SGI lawsuit parties agree to 3 issues mandatory for process

The trial on the Sustainable Growth Initiative will be broadcast on community access television starting Tuesday because the judge expects a full courtroom.

Douglas District Court Judge Michael Gibbons issued an order Friday outlining the procedure for the trial, which he also rescheduled. It was initially set for 9 a.m. Tuesday, but will instead begin at 10 a.m.

The courtroom holds 110 people so Gibbons granted a news media request to air the trial on Douglas County Community Access television on Channel 27 in Carson Valley and Channel 19 at Lake Tahoe.

In his order, Gibbons said he will not tolerate a sporting event atmosphere, and that loud or disorderly people will be ejected from the courtroom.

He postponed the start of the initiative by issuing a temporary restraining order Nov. 7, just hours after Douglas County votes were canvassed. Voters approved the initiative Nov. 5.

The initiative limits the number of new dwelling units in Douglas County to 280 per year.

Gibbons said the trial will be concluded in one day. He will determine:

-- whether the initiative is consistent with the county's master plan;

-- if the initiative is constitutional as it reads and;

-- if Douglas County can wait three years for the initiative to take effect.

Because the plaintiffs are challenging the validity of the measure, they will present their case first.

The plaintiffs in the consolidated case are Jumpers LLC, Century 21/Clark Properties, Nevada Northwest, Syncon Homes, Aspen Park, Chichester Estates and the Douglas County Building Industry Association.

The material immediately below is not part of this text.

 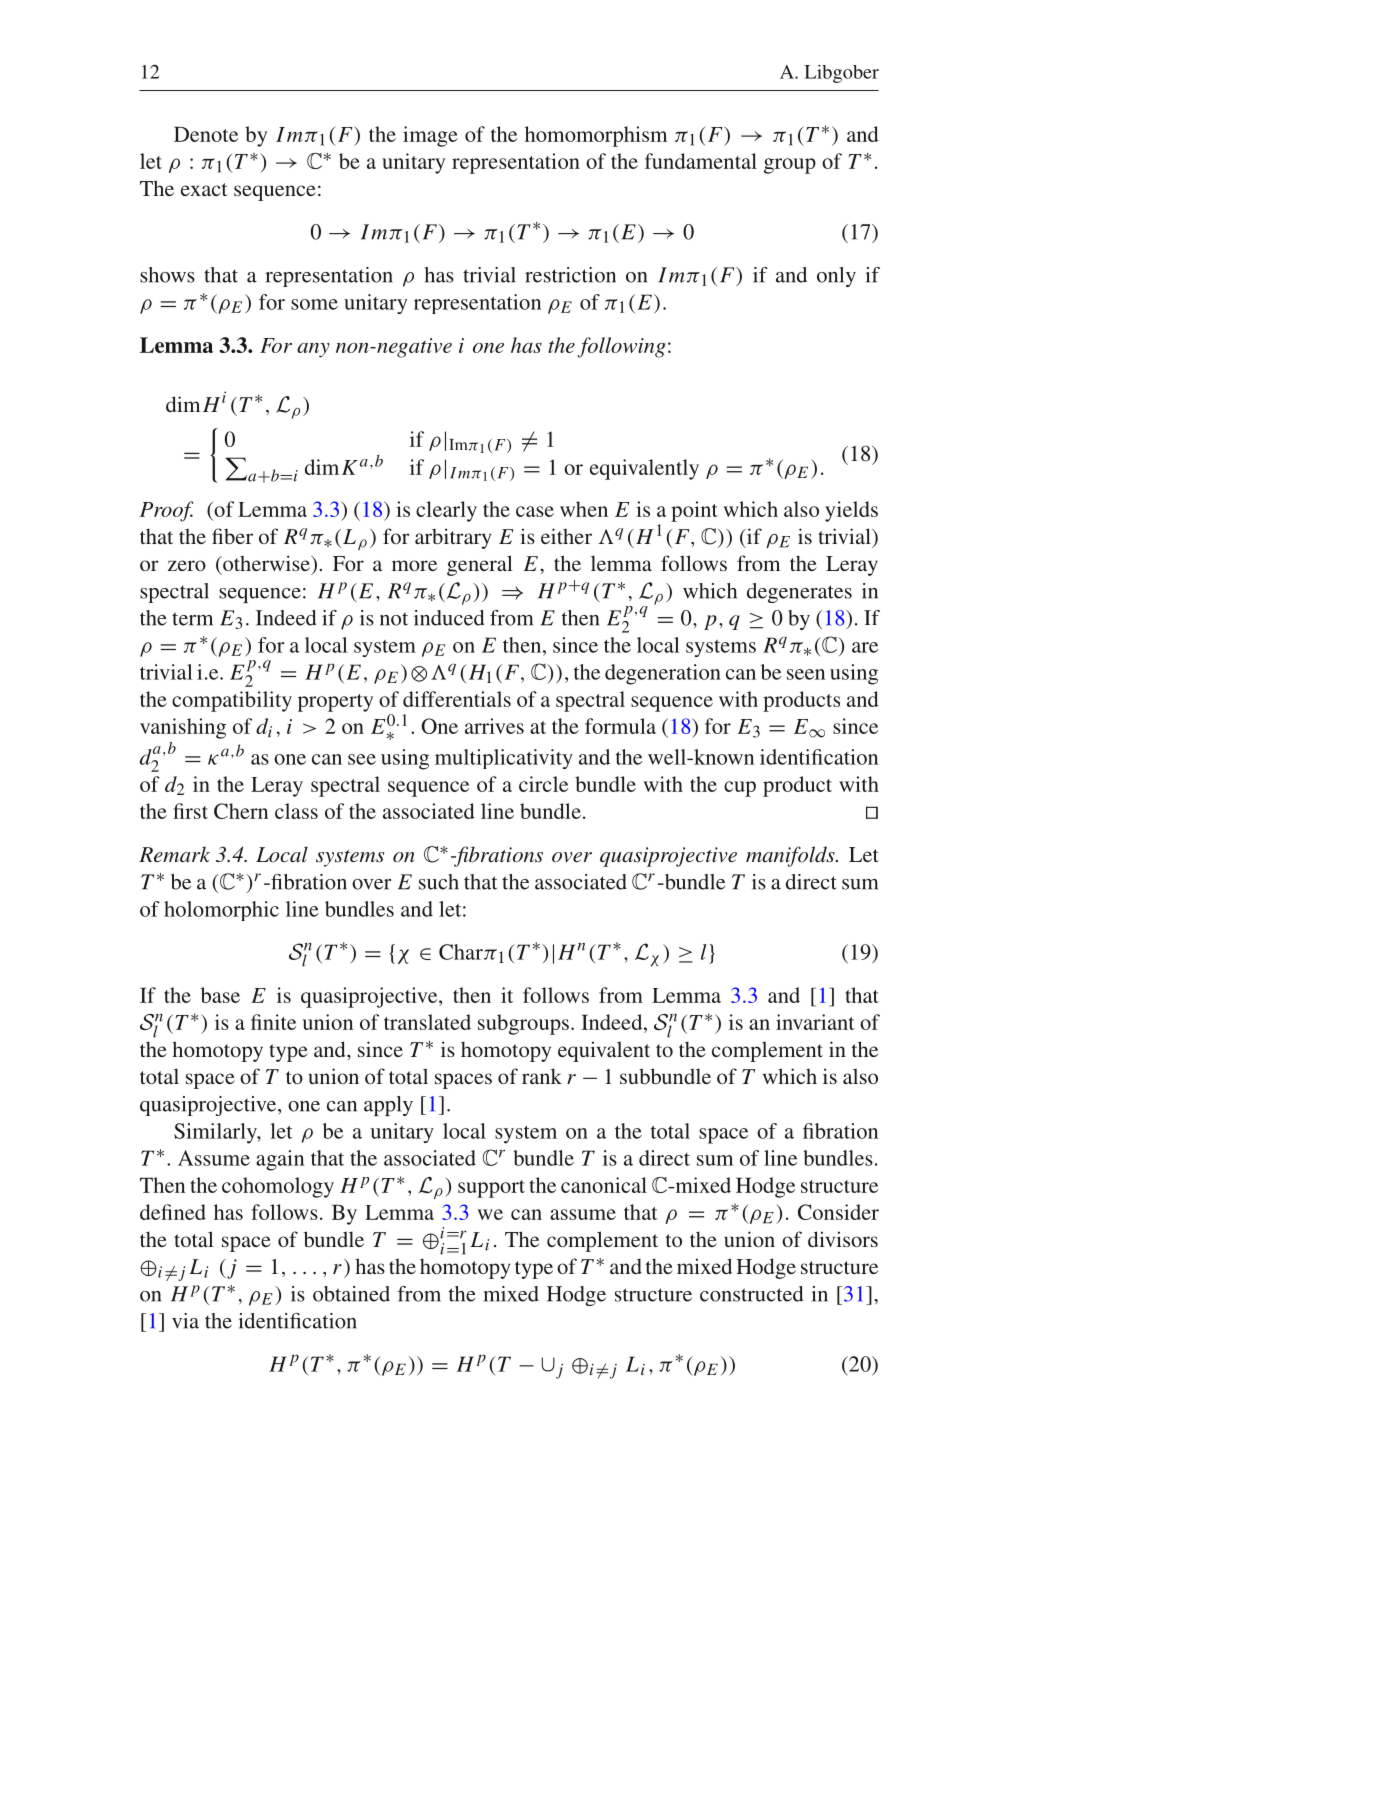 I want to click on exact, so click(x=204, y=189).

Second up will be defendant Douglas County; and the Sustainable Growth Initiative Committee, as intervener in the case, will be third.

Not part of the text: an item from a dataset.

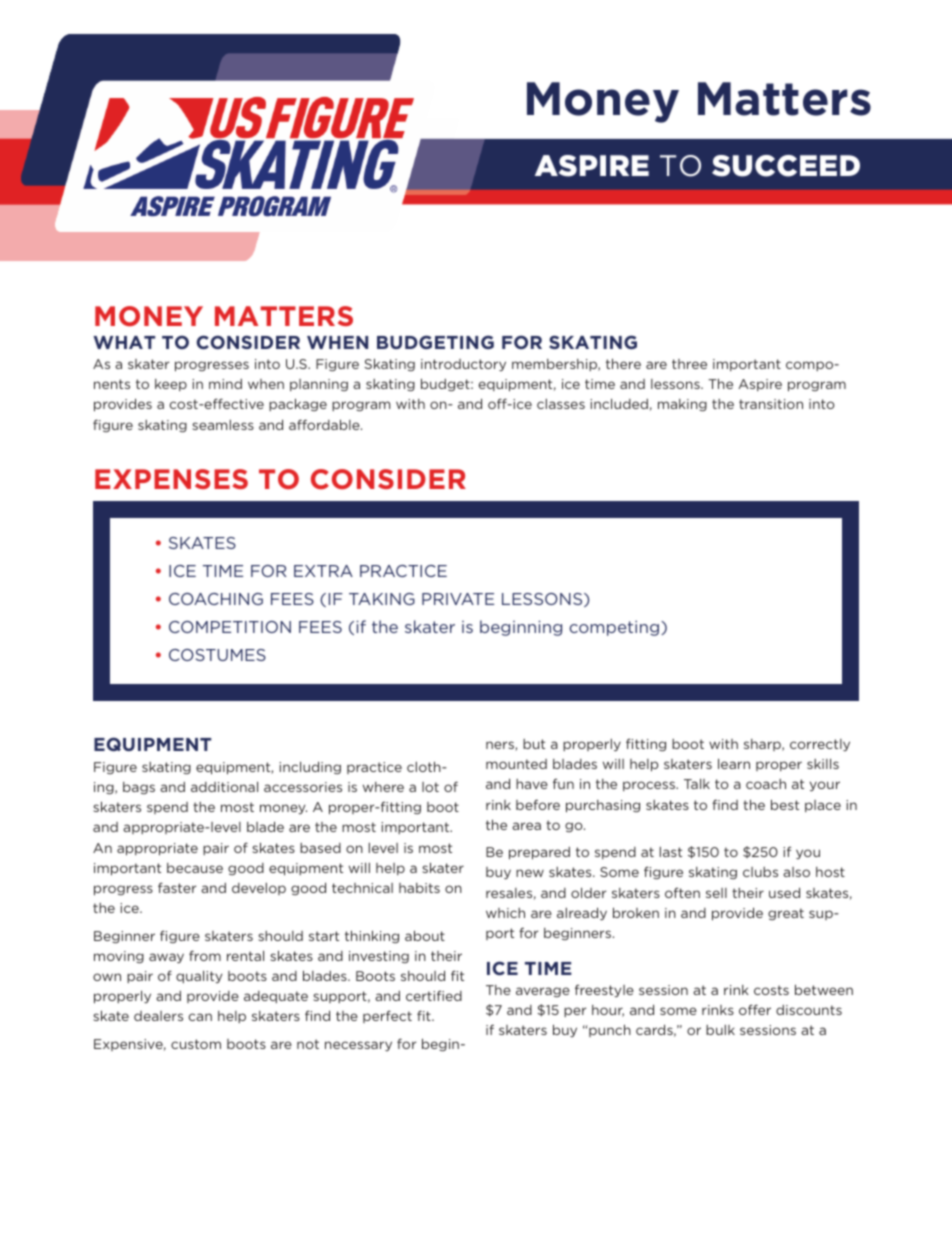 This page has height=1233, width=952. What do you see at coordinates (786, 166) in the page?
I see `SUCCEED` at bounding box center [786, 166].
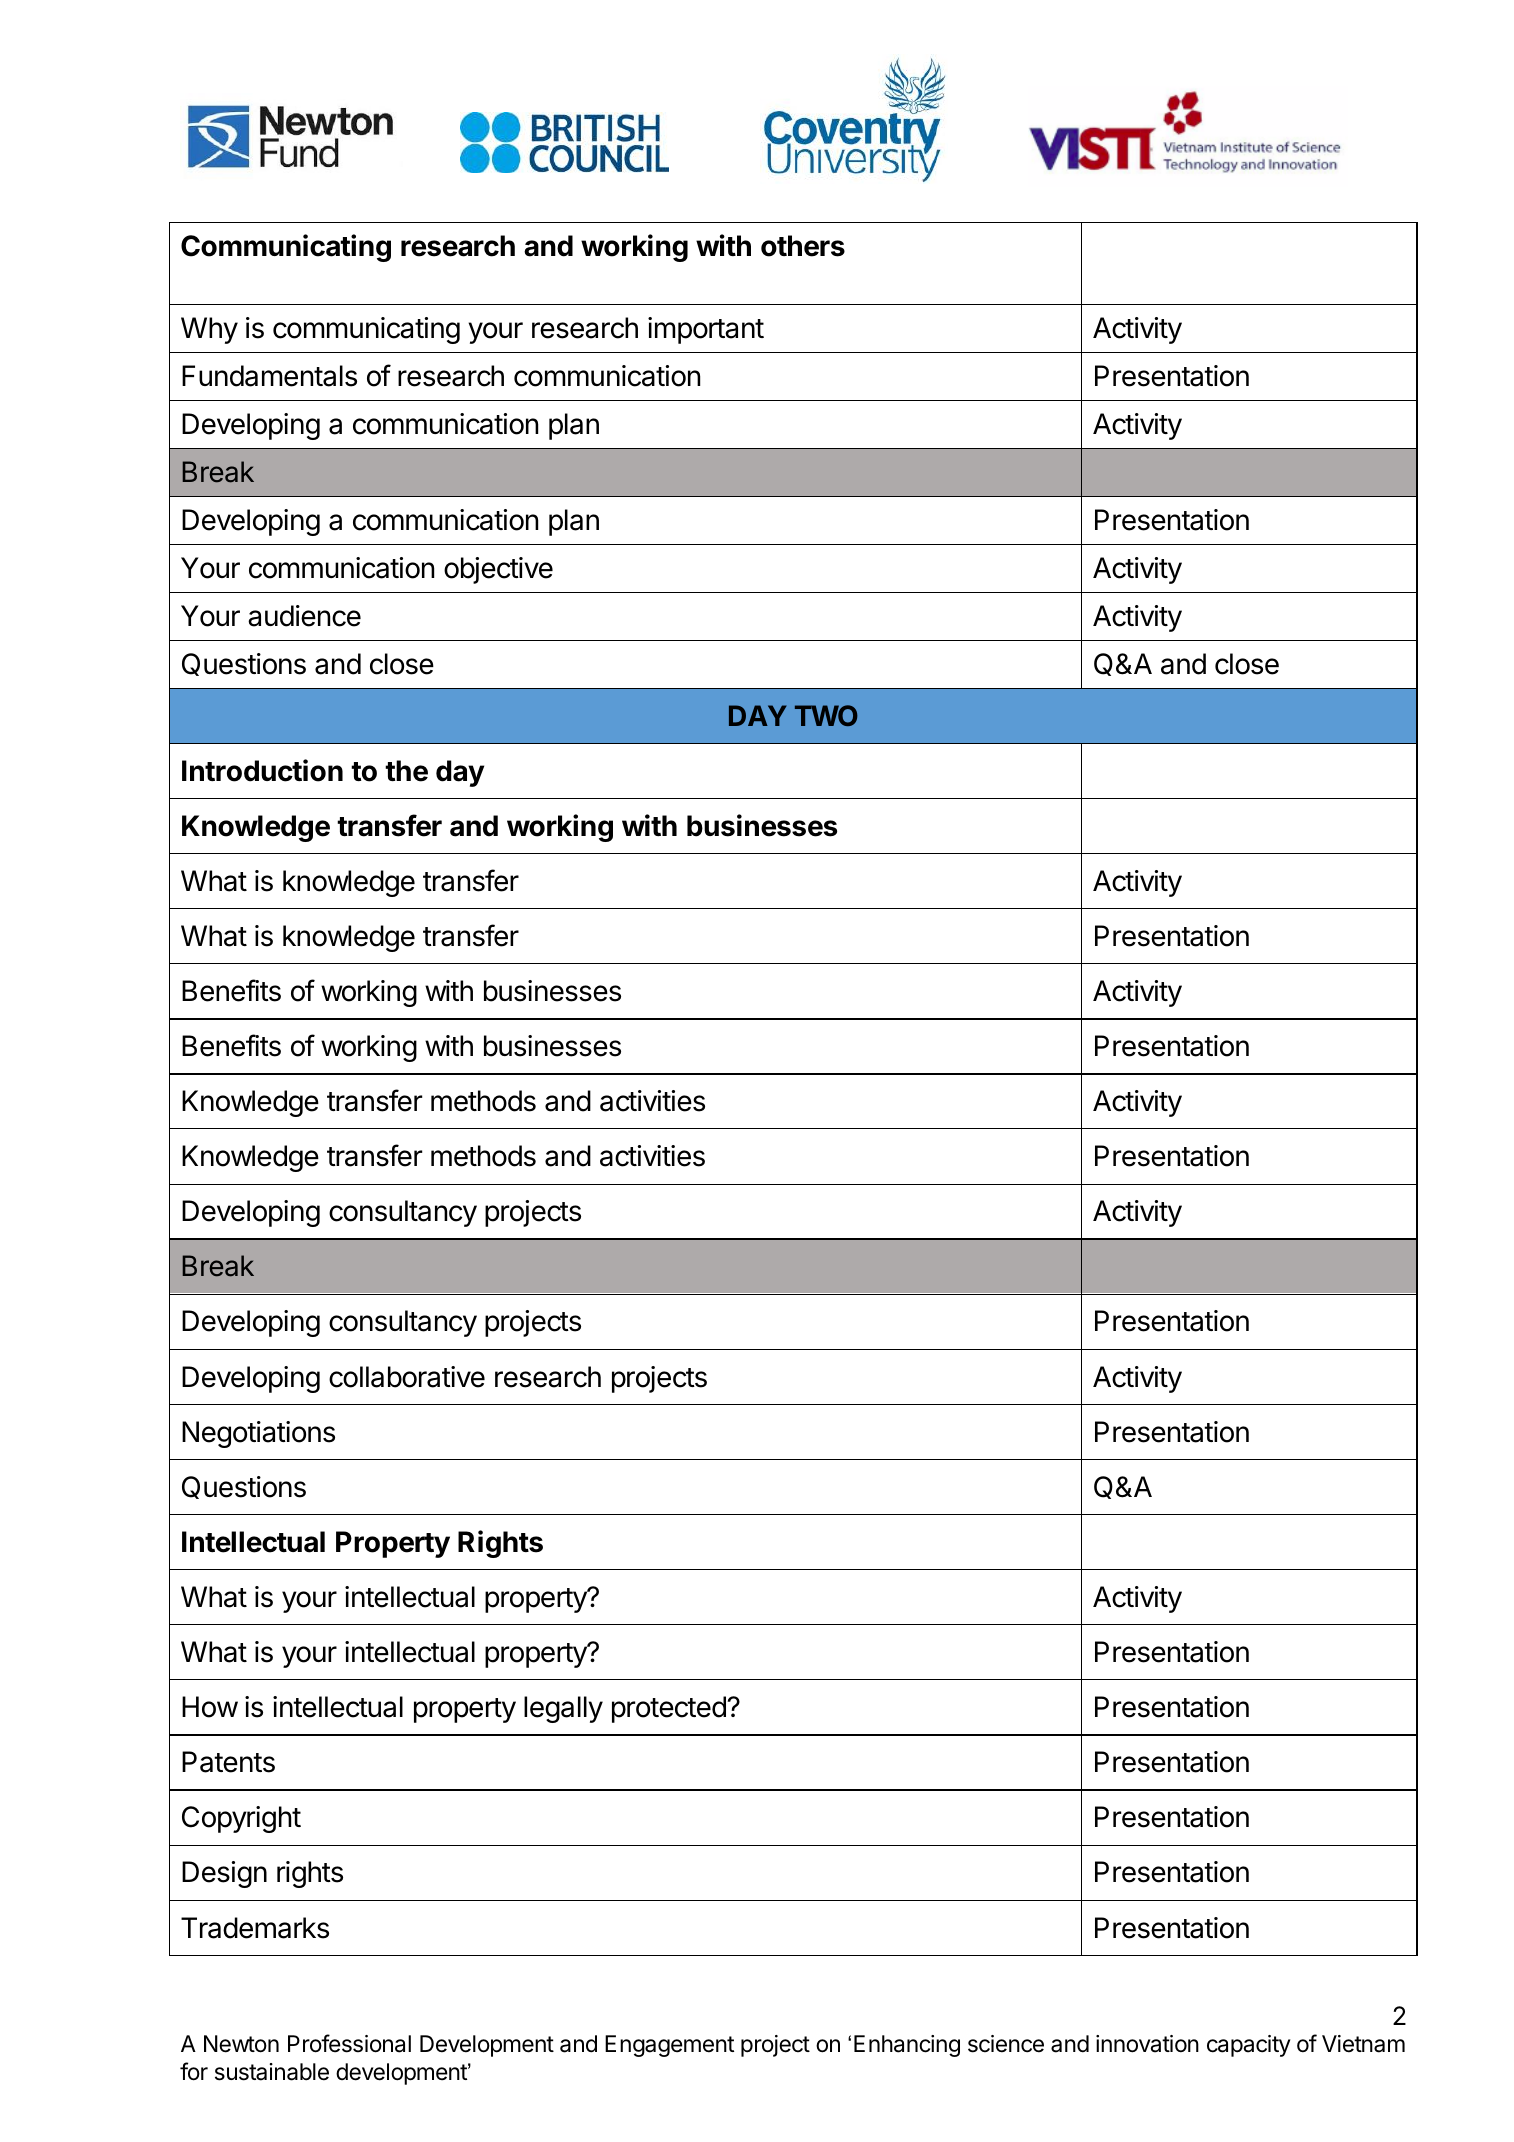 The height and width of the screenshot is (2142, 1514). Describe the element at coordinates (826, 715) in the screenshot. I see `TWO` at that location.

At an informal hearing Jan. 10 before District Court Judge David Gamble, all parties involved agreed that any decision Gibbons makes for or against the initiative will be final.

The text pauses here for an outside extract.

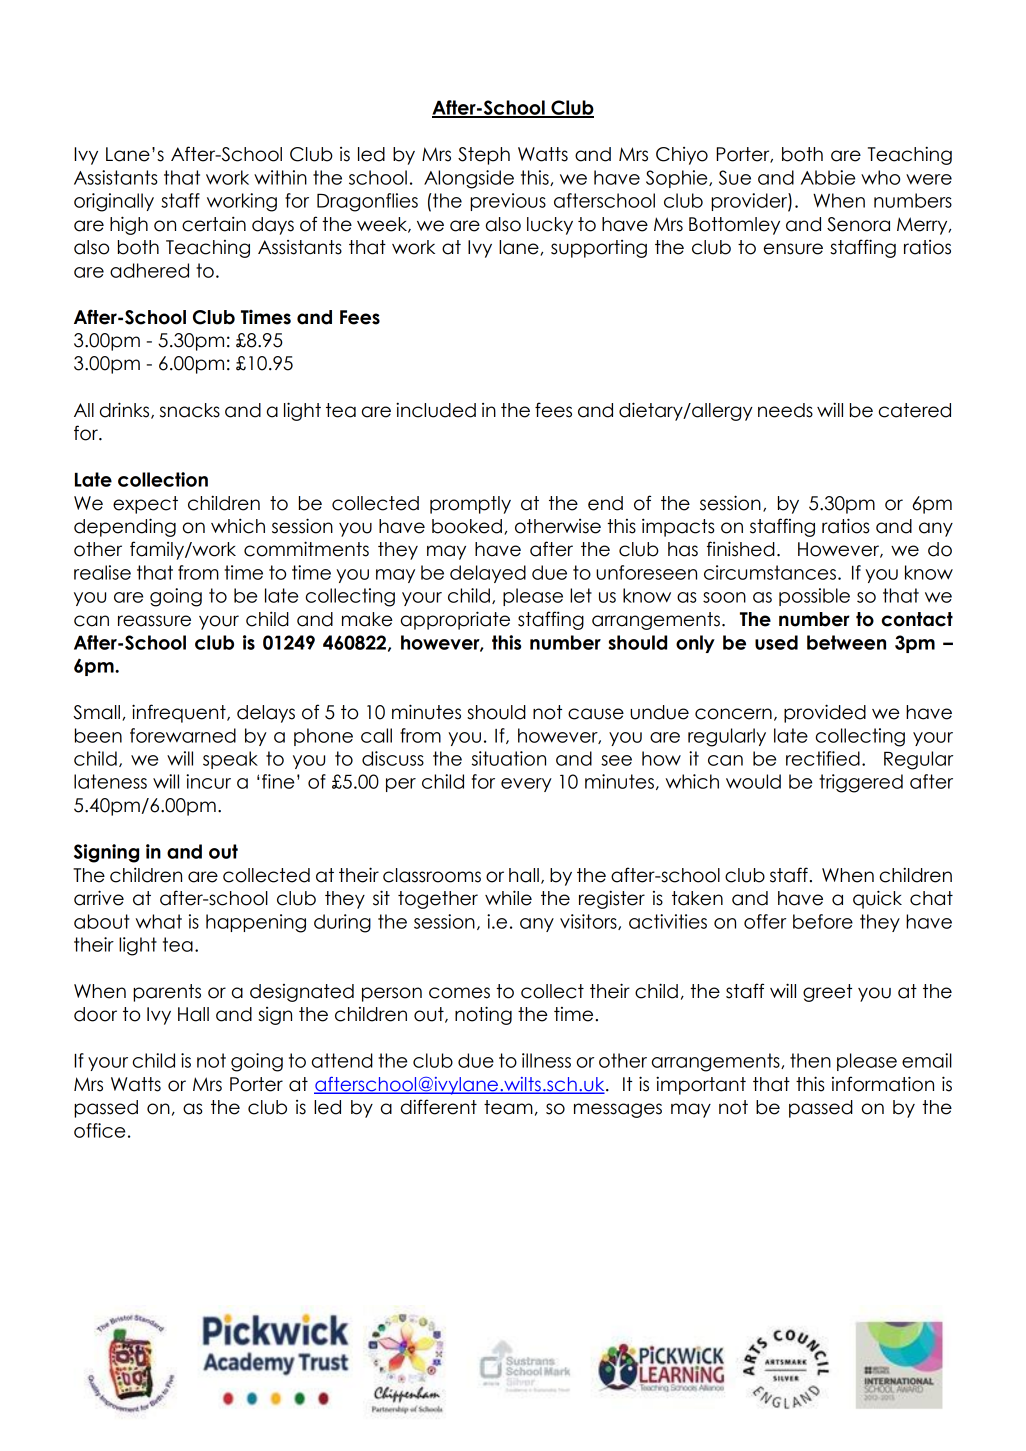 Image resolution: width=1026 pixels, height=1451 pixels. I want to click on every, so click(526, 785).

However, his decisions are subject to an immediate appeal to the Nevada Supreme Court. The losing side is expected to appeal.

The Supreme Court ruled Dec. 17 that the initiative process was legal, but has yet to rule on the specific language of the initiative: If it was proper for Douglas District Court to intervene before the election on allowing the ballot question, and whether the measure is constitutionally permissible as an amendment to existing law.